Peter Hall: For our global Funds, which is the Value Growth Trust and Global Listed Investment and Global Value Limited, we’ve got about 30 to 33 per cent in Australian shares, and then the rest in international shares. In both those Funds we actually have quite a high cash rating, about 22 per cent roughly in each Fund. So the balance is probably about some 50 per cent in global shares there.
 
And the reason why that is is because for many, many years, we have found fantastic bargains in Australia. And often those bargains are companies, which really sell in international markets or have assets in international markets. So it’s a bit of a misnomer to call them Australian shares. So Sirtex Medical Limited (ASX:SRX), 90 per cent of its sales happen outside Australia. That’s a liver cancer company, where we bought in at $3.64 I think was our in price, they’re now between $35 and $40 a share.
 
So we really like Australian companies and we really like the governance here, we like the business culture and Australia is a great haven of security in this world.
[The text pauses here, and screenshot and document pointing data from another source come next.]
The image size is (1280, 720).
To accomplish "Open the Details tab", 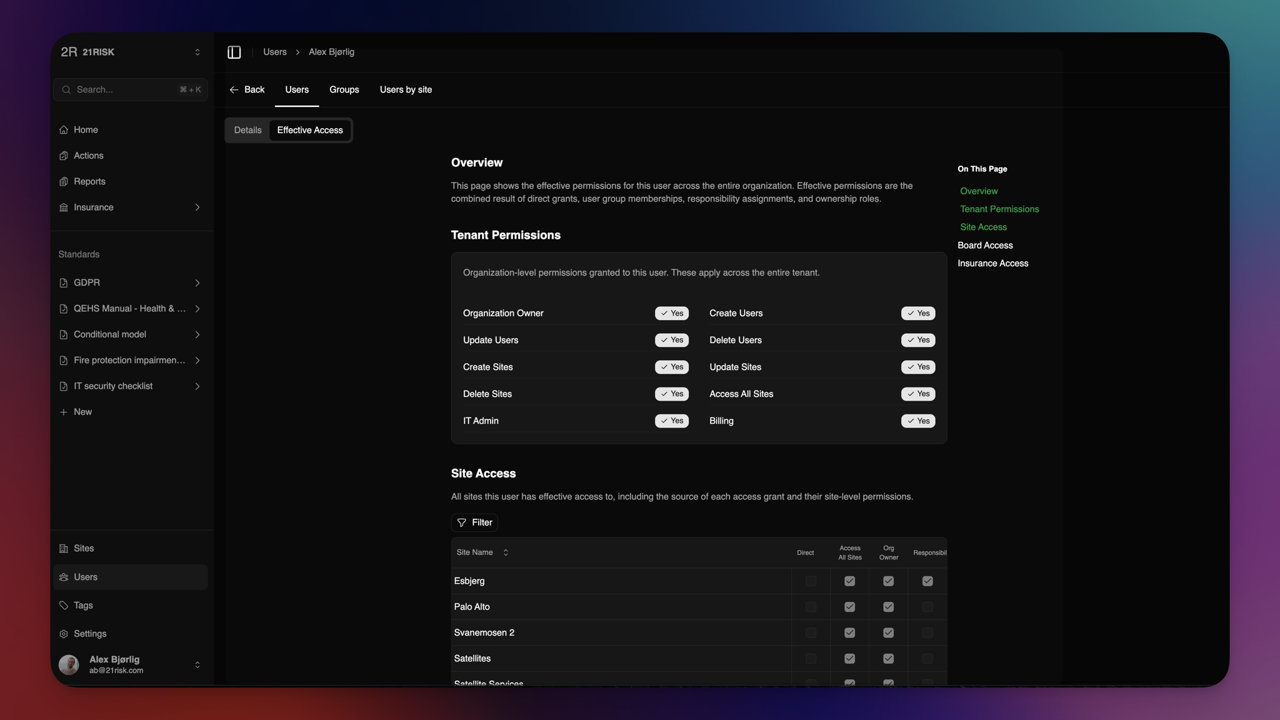I will [247, 129].
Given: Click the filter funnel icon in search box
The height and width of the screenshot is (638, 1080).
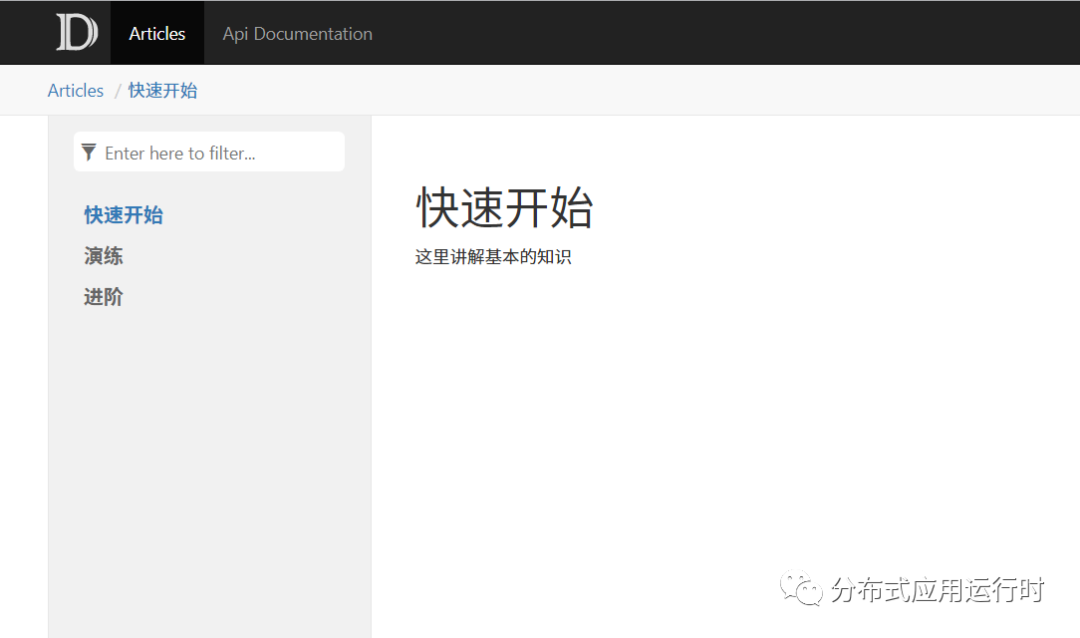Looking at the screenshot, I should (x=90, y=152).
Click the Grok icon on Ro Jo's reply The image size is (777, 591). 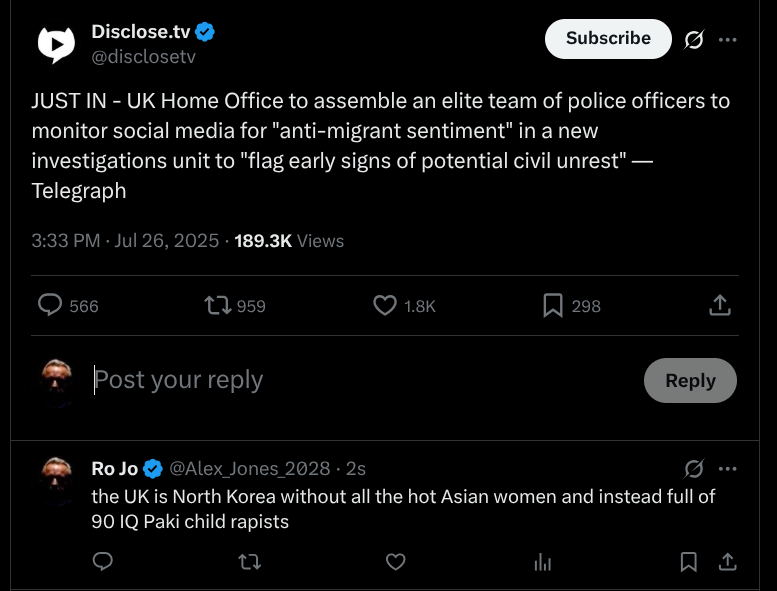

And we are coming to this period of very difficult, volatile times of great events happening across the world. And it’s really nice to have a chunk of our money in Australia. So that’s sort of basically behind the reason why we have such a high Australian weighting.
 
Carolyn Herbert: Finally Peter. Given the market volatility over the past six to 12 months and especially with what we’re seeing right now, how do you feel about investing in the market at the moment?
 
Peter Hall: I think we’re entering a very very interesting phase that’s going to last for two or three years, which is basically an adjustment to the excesses of the last six or seven years. Entering into this phase, we feel we’re very well positioned. We’ve got 20 to 25 per cent in cash across our Funds. We’ve got 10 to 15 per cent in various gold stocks and we’ve got our big exposure to Australia, which I regard as a very defensive economy and a very defensive market. Yes there’re all the resource stocks, which are being cruelled and punished, but Australia as a country is very well positioned.
 
We’ve got a low sovereign debt, a low national debt compared to everyone else. We’ve got real interest rates, so we haven’t jammed our rates down as lots of other places have done. And I think we’ve got a government stability, I think Malcolm Turnbull will be a great Prime Minister. So we’ve got a solid, steady professional hand on the helm, so I think we’re in a really good place.  So I’m really pleased we’ve got 30 to 33 per cent of the Fund in Australia. So it’s about as defensive as you can get and still be in the game.
 
Carolyn Herbert: Peter Hall, thank you for the update on Hunter Hall.
 
Peter Hall: Thank you very much Carolyn, it’s been a great pleasure.